Partly PEGylated polyamidoamine (PAMAM) dendrimers were used as the carrier for tumor-selective targeting of the anticancer drug doxorubicin (DOX). Acid-sensitive cis-aconityl linkage or acid-insensitive succinic linkage was introduced between DOX and polymeric carriers to produce PPCD or PPSD conjugates, respectively. DOX release from PPCD conjugates followed an acid-triggered manner and increased with increasing PEGylation degree. In vitro cytotoxicity of PPCD conjugates against murine B16 melanoma cells increased with, while cellular uptake decreased with increasing PEGylation degree.
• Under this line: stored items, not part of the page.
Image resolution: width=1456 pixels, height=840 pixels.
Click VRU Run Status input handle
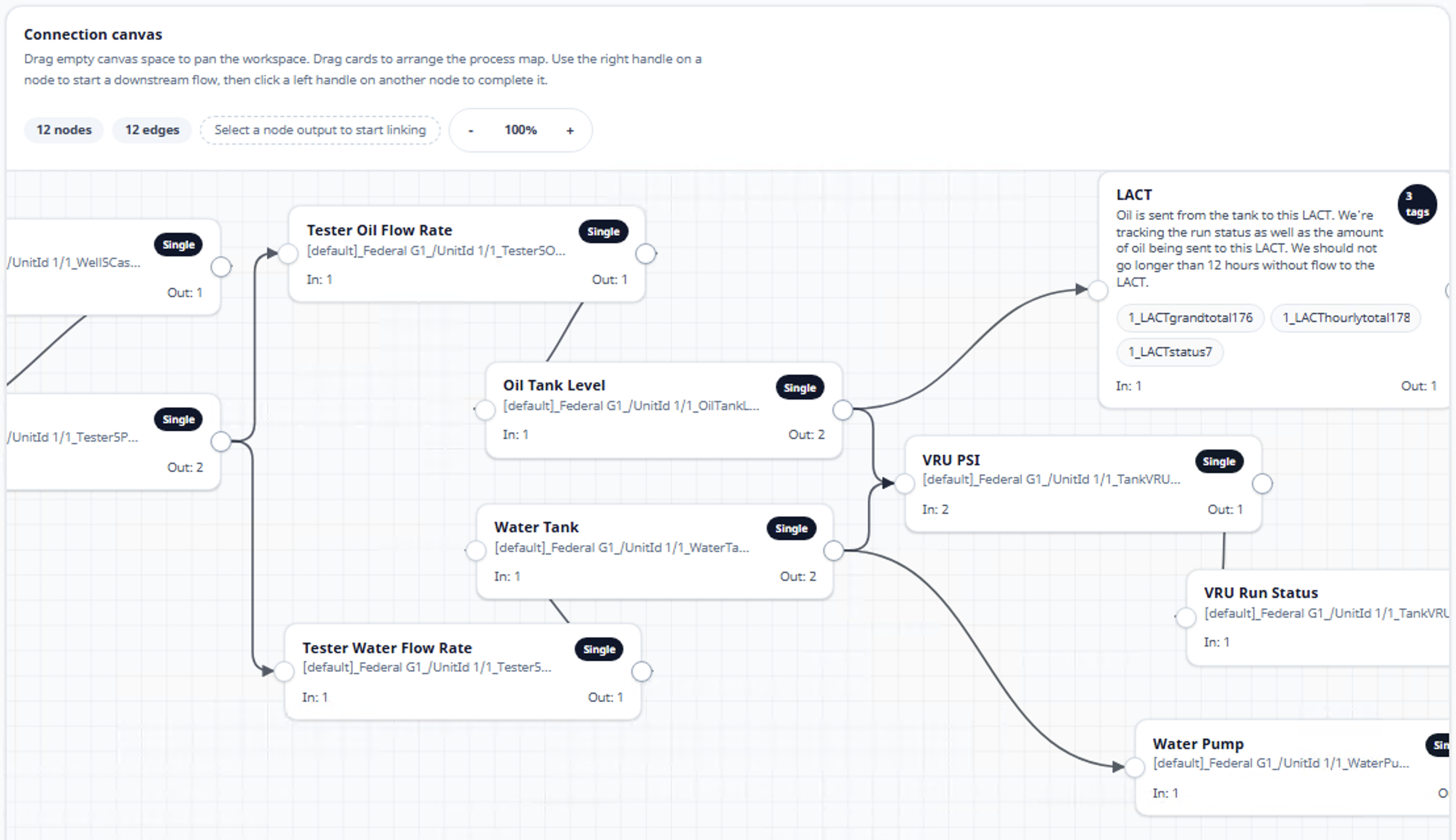(x=1186, y=617)
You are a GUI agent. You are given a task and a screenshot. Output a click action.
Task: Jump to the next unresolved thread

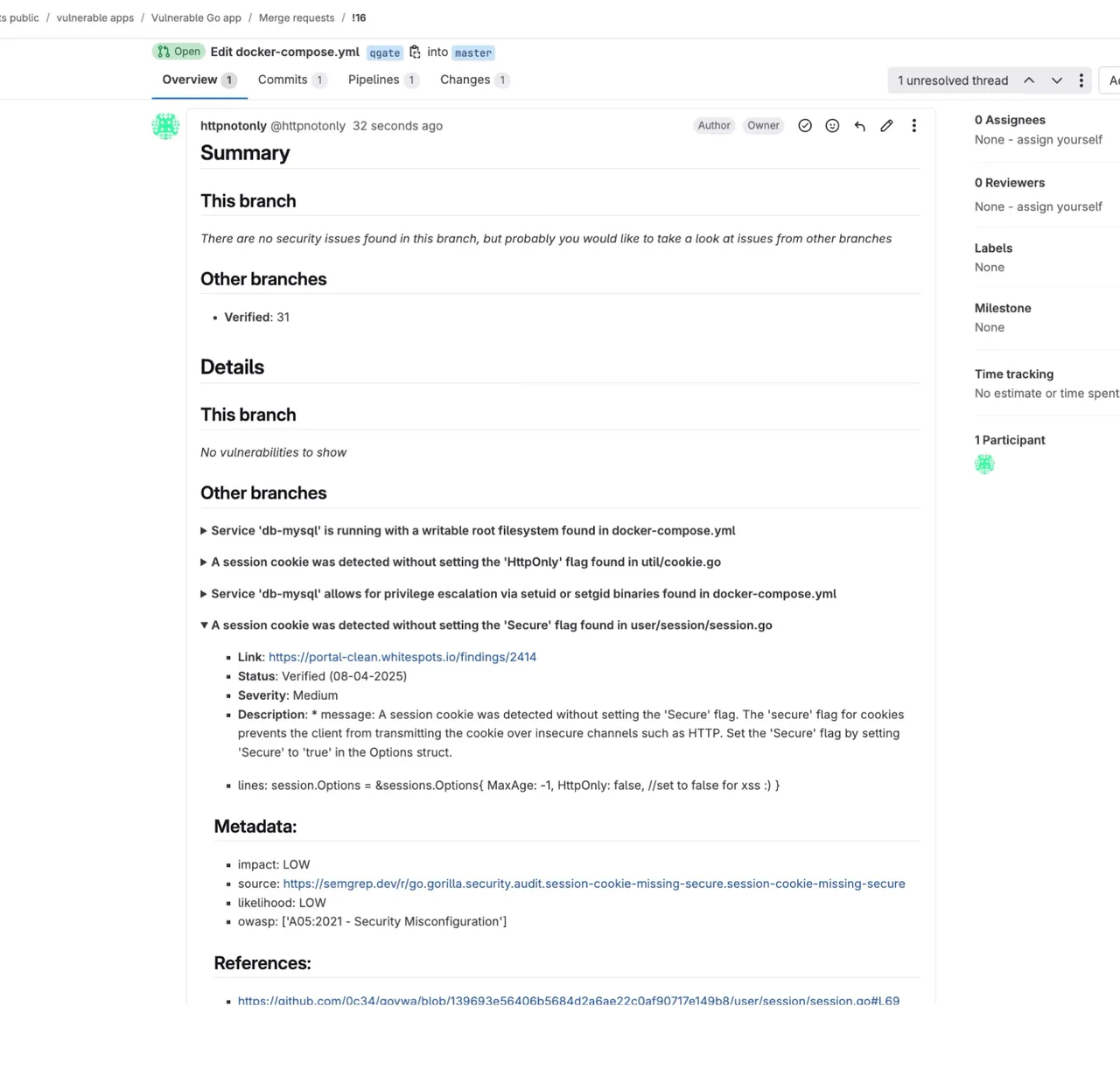pyautogui.click(x=1057, y=80)
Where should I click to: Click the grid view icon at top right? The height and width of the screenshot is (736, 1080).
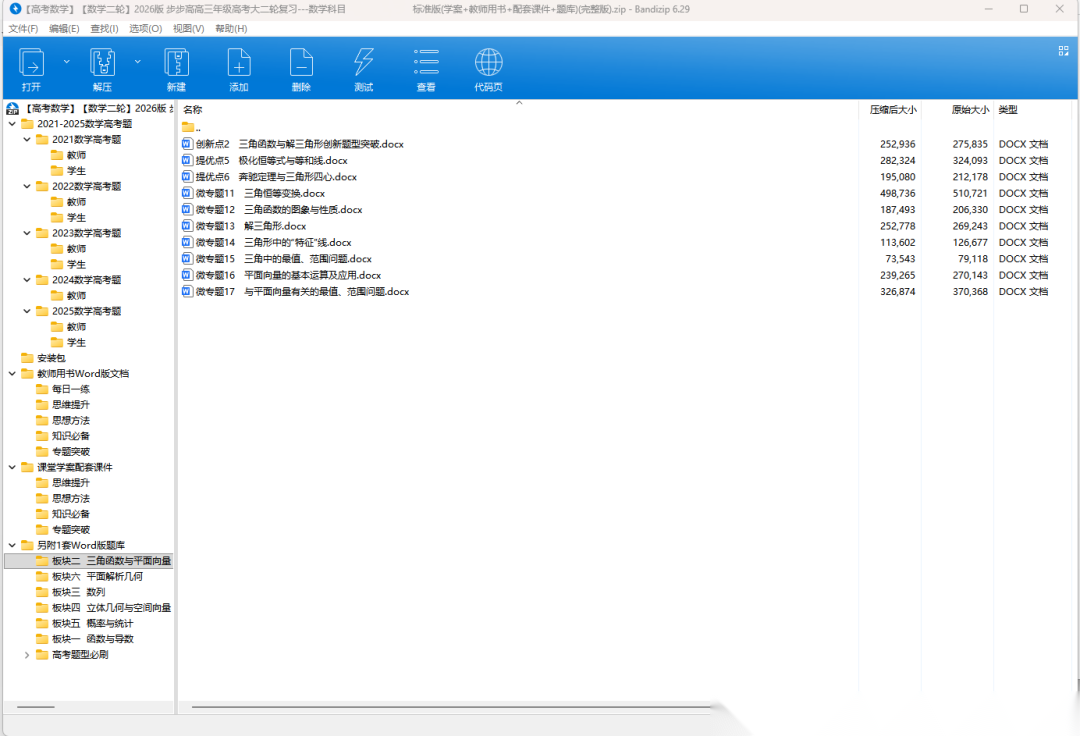coord(1063,51)
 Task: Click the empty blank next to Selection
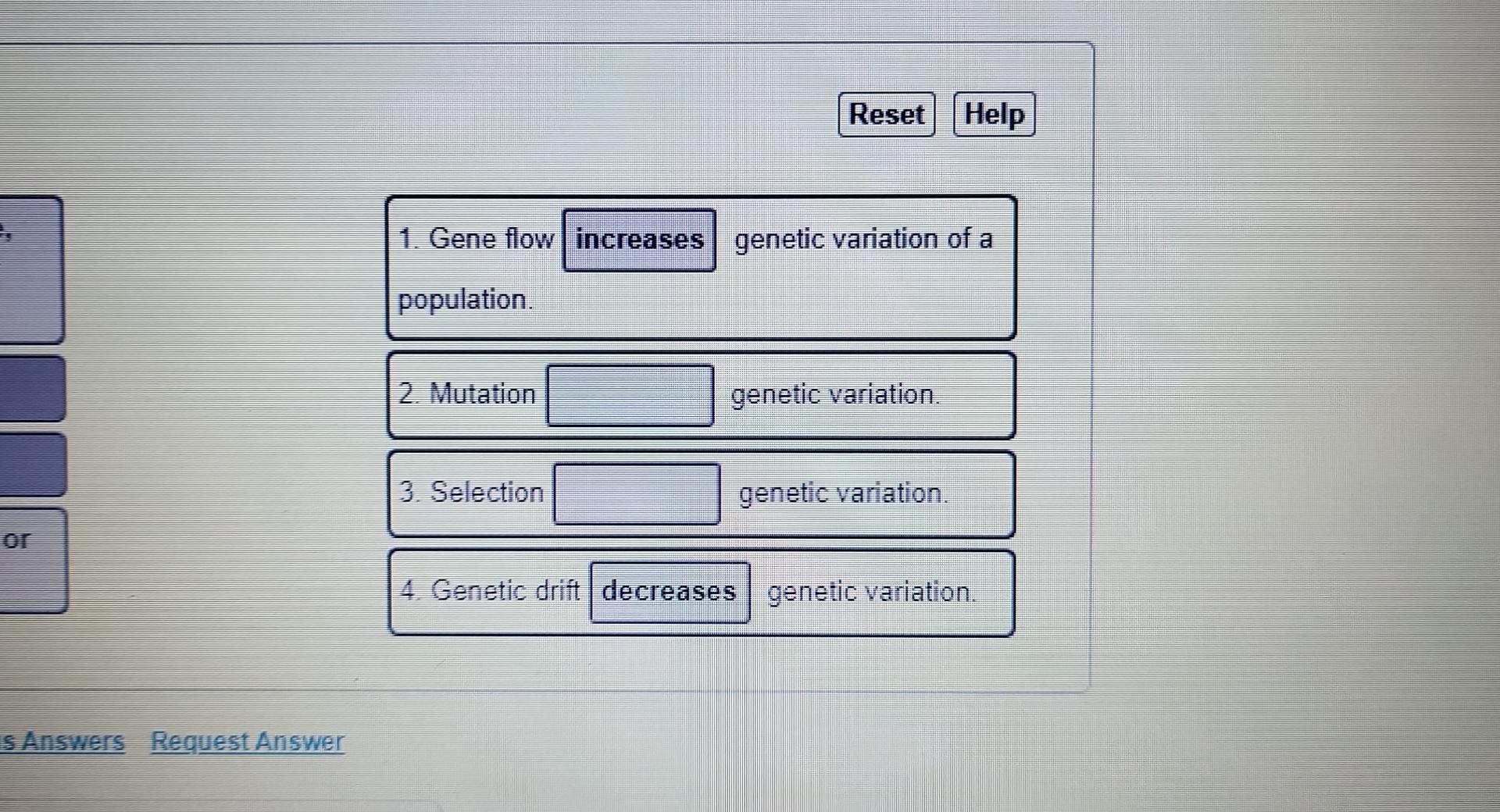(636, 493)
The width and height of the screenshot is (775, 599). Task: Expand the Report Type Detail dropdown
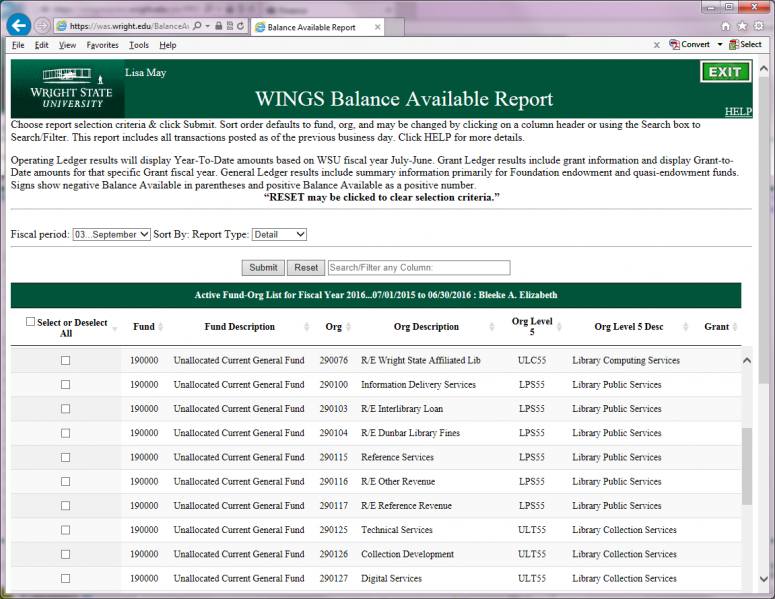tap(279, 234)
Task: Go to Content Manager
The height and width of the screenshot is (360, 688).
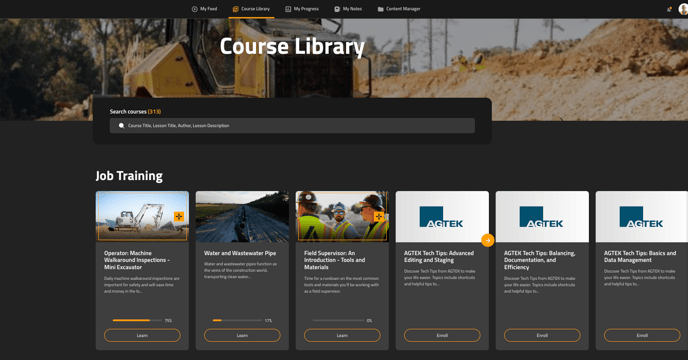Action: coord(399,9)
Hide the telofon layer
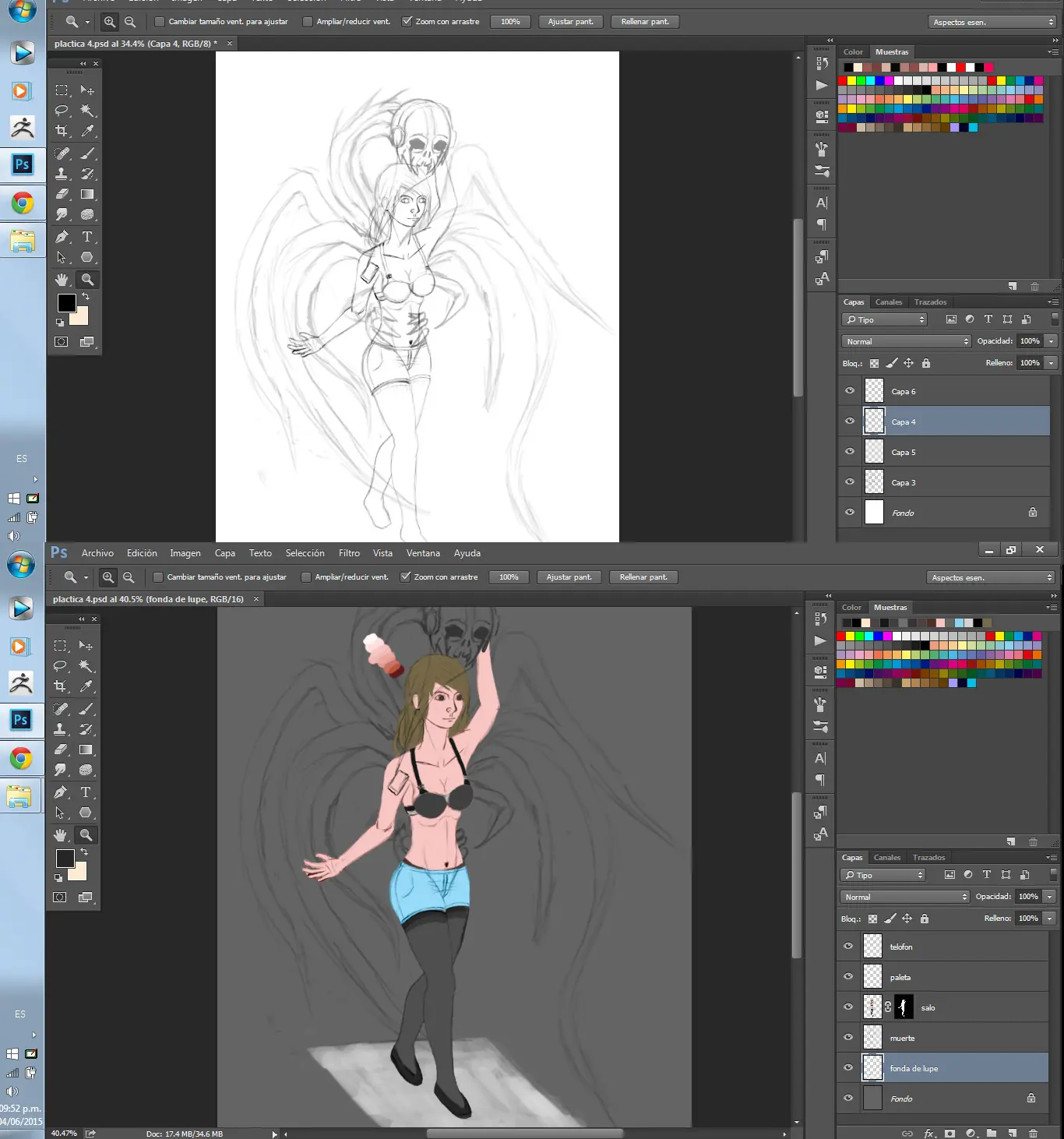1064x1139 pixels. (848, 947)
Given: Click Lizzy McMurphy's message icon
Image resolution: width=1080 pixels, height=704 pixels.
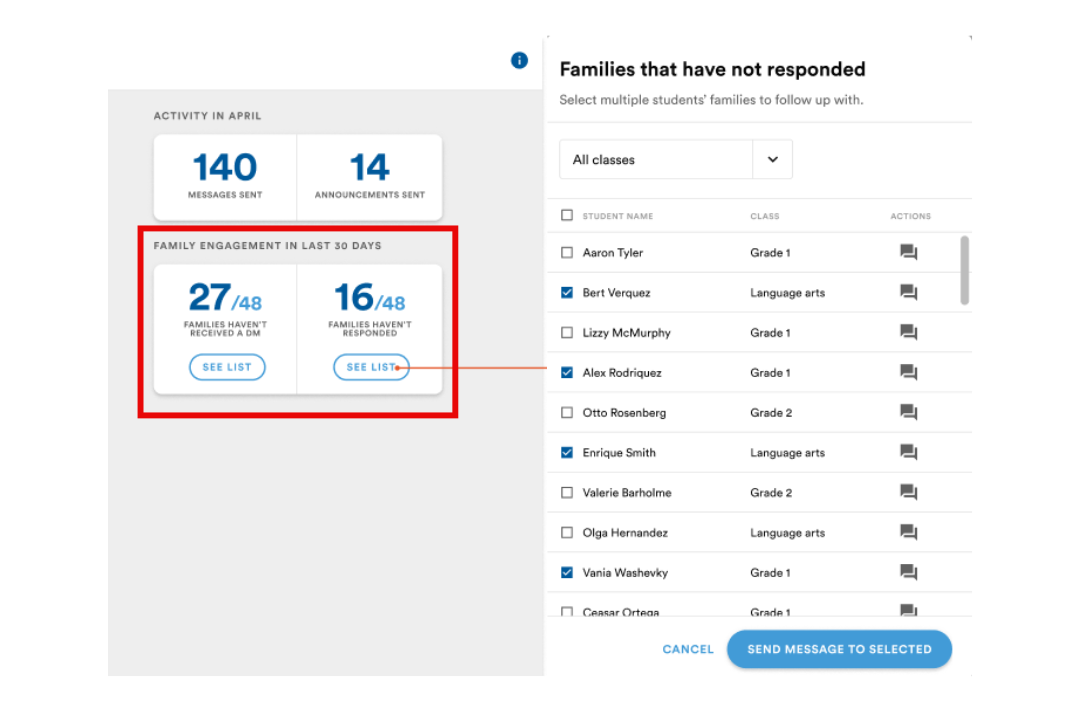Looking at the screenshot, I should coord(908,332).
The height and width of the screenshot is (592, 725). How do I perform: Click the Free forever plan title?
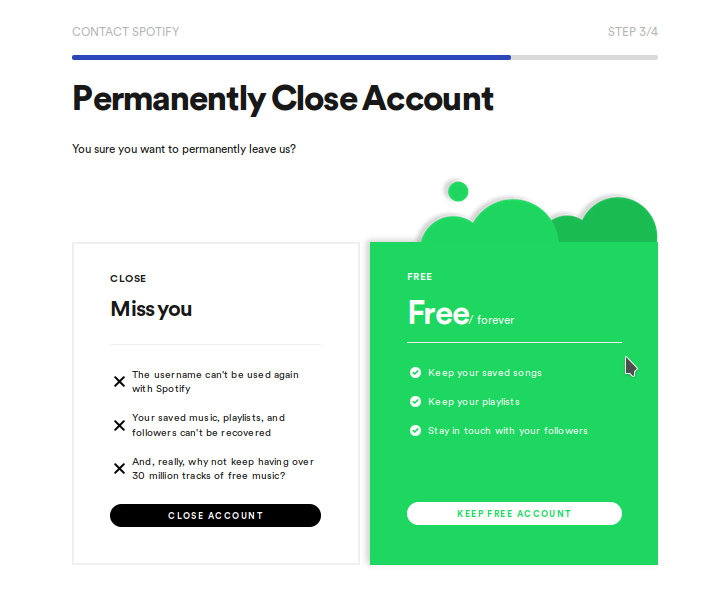pyautogui.click(x=461, y=314)
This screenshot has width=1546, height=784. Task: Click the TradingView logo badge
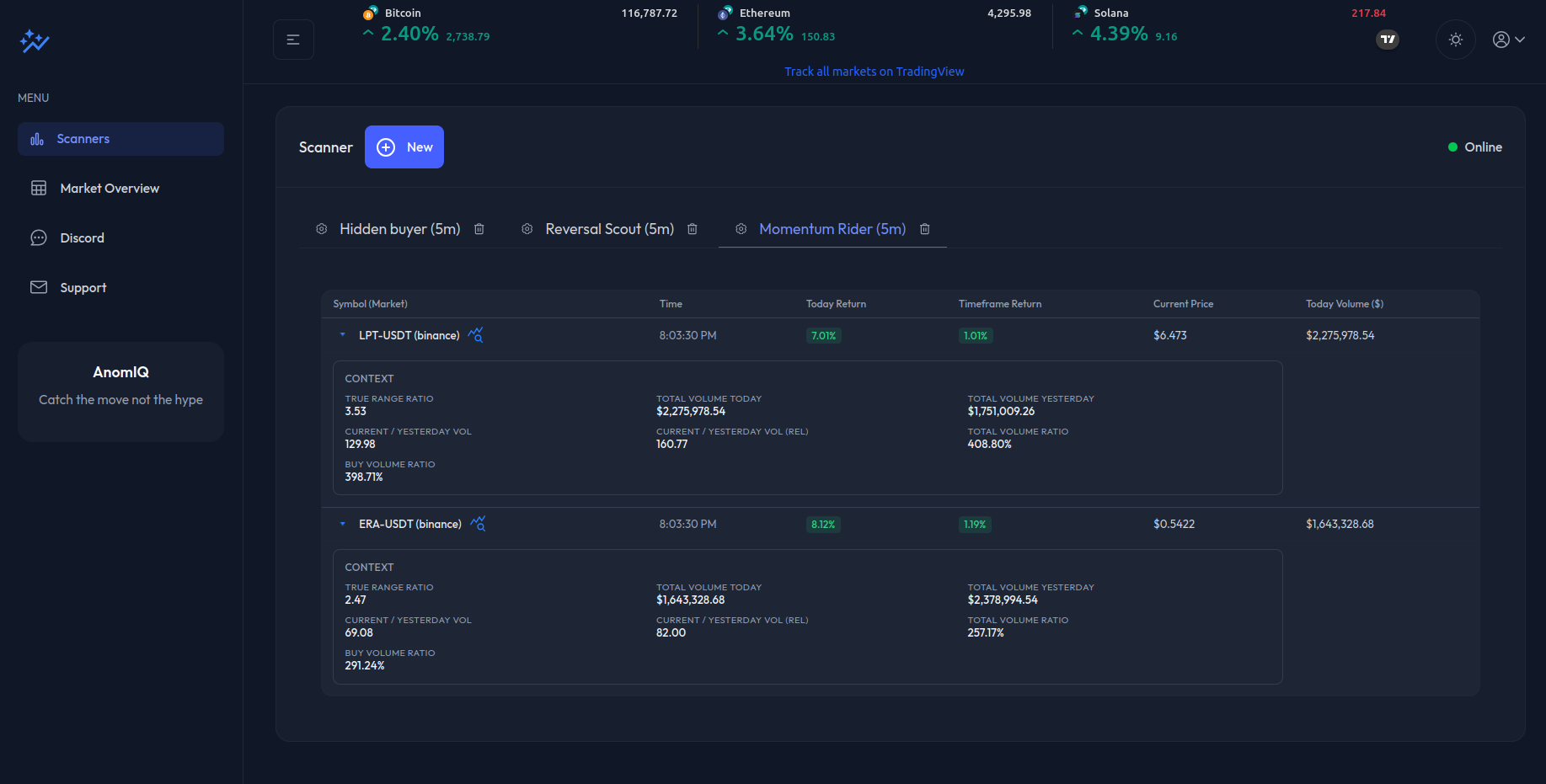[x=1387, y=40]
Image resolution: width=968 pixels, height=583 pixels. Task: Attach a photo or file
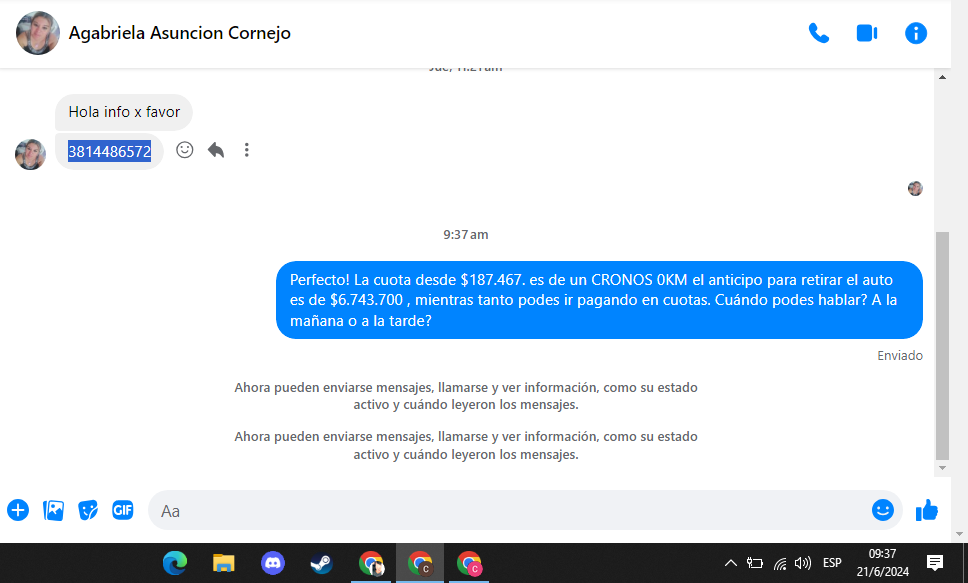tap(53, 510)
PPSD conjugates released negligible drug at any tested pH condition and were less cytotoxic. Confocal laser scanning microscopy confirmed the acid-sensitive release of DOX from PPCD conjugates in the lysosomes and the entrance into nuclei. Pharmacokinetic and biodistribution studies demonstrated that increasing PEGylation degree resulted in reduced liver and splenic accumulation, longer circulation time and more tumor accumulation of the conjugates. Although PPSD conjugates showed more tumor accumulation than PPCD conjugates at the same PEGylation degree, the acid-sensitive DOX release from PPCD conjugates ensured higher concentration of free DOX in tumor and more pronounced antitumor activity. Besides, the antitumor activity of PPCD conjugates increased with increasing PEGylation degree. Overall, PPCD conjugate with the highest PEGylation would be a promising candidate for solid tumor therapy.